#### [Exercise directions]
Give back an exact copy of the lines below, from the first through the line with "Task: Click the key icon to view permissions"; please stop there.

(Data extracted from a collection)
== Segment start ==
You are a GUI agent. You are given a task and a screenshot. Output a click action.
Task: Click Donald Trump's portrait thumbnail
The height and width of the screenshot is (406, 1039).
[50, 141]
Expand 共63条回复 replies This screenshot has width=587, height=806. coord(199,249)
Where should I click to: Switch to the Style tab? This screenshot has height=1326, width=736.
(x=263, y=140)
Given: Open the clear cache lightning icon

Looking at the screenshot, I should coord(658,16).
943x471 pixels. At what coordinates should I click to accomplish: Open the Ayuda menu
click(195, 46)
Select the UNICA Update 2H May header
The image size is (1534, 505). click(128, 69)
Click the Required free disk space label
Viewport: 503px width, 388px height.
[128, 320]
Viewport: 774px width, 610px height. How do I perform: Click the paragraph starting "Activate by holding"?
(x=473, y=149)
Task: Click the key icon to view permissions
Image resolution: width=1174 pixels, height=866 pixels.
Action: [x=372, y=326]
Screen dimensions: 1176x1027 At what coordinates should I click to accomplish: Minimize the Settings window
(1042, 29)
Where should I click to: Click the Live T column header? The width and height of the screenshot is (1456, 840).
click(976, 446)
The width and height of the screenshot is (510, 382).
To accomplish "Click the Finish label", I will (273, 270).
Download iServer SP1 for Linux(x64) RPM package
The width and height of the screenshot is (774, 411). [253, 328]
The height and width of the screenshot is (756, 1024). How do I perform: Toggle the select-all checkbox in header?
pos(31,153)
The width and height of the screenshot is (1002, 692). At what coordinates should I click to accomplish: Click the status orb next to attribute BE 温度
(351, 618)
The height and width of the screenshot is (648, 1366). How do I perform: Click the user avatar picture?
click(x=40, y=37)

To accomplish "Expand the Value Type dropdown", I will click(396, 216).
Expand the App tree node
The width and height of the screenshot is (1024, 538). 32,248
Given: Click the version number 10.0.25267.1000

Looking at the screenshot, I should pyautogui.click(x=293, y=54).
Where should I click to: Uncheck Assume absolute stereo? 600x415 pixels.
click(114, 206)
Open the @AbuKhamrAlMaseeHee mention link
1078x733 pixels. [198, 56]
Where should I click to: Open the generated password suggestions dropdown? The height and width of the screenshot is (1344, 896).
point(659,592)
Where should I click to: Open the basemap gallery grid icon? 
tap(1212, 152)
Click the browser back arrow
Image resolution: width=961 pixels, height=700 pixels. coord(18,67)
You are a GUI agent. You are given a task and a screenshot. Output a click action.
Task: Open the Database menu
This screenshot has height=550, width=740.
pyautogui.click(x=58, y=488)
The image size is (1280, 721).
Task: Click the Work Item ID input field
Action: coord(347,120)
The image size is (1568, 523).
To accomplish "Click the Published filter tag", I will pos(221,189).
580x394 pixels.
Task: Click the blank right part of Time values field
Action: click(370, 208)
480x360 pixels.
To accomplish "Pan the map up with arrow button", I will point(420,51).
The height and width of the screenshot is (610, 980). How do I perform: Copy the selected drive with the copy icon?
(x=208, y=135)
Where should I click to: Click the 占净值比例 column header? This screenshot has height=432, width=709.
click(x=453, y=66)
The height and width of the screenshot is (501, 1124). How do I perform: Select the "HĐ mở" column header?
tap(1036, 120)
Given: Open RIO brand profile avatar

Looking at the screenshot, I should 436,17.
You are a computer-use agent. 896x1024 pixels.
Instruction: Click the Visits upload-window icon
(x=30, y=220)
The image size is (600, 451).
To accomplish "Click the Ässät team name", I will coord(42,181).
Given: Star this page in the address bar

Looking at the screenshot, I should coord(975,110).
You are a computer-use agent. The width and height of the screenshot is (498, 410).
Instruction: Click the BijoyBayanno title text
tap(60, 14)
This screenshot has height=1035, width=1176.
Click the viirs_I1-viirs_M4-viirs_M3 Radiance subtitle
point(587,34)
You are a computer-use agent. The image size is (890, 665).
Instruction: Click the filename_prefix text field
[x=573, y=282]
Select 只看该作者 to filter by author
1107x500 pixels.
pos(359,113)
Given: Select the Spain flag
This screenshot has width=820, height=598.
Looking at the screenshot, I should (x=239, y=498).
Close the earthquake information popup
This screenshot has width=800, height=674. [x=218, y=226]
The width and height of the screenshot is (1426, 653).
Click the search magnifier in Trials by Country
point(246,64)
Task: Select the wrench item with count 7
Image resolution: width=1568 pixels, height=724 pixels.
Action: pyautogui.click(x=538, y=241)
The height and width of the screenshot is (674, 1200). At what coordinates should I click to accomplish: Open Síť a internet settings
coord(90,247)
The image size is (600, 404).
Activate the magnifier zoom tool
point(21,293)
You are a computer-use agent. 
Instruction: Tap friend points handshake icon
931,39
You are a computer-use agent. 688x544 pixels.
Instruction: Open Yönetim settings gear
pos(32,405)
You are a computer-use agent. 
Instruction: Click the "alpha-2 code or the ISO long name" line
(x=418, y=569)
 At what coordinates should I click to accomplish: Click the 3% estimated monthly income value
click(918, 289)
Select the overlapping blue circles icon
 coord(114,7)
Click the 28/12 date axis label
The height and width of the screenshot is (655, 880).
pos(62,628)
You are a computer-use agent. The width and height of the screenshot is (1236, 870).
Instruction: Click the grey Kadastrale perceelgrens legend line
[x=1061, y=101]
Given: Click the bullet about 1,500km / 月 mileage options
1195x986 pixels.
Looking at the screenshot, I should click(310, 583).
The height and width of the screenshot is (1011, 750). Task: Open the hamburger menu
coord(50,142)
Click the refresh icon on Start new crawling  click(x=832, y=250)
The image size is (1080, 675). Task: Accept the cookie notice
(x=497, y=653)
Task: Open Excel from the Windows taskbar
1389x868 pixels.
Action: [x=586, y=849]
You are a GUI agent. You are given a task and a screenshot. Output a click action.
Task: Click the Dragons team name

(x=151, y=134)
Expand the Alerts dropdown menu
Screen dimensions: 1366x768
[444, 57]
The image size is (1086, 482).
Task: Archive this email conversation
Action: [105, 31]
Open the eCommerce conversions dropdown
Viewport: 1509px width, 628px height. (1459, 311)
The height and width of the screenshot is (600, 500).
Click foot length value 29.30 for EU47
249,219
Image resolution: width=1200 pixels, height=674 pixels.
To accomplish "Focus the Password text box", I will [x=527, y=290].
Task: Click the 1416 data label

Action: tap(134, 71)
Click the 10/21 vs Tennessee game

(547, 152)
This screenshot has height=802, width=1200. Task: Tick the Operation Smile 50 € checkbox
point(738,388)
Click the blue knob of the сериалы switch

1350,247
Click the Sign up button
== Segment end ==
#### [Exercise result]
You are a GUI agent. You are given a task and a screenshot. Output a click action.
Task: Click Donald Trump's portrait thumbnail
The height and width of the screenshot is (406, 1039).
[50, 141]
Expand 共63条回复 replies This screenshot has width=587, height=806. coord(199,249)
Where should I click to: Switch to the Style tab? This screenshot has height=1326, width=736.
(x=263, y=140)
Given: Open the clear cache lightning icon

Looking at the screenshot, I should coord(658,16).
943x471 pixels. At what coordinates should I click to accomplish: Open the Ayuda menu
click(195, 46)
Select the UNICA Update 2H May header
The image size is (1534, 505). click(128, 69)
Click the Required free disk space label
Viewport: 503px width, 388px height.
[128, 320]
Viewport: 774px width, 610px height. How do I perform: Click the paragraph starting "Activate by holding"?
(x=473, y=149)
Task: Click the key icon to view permissions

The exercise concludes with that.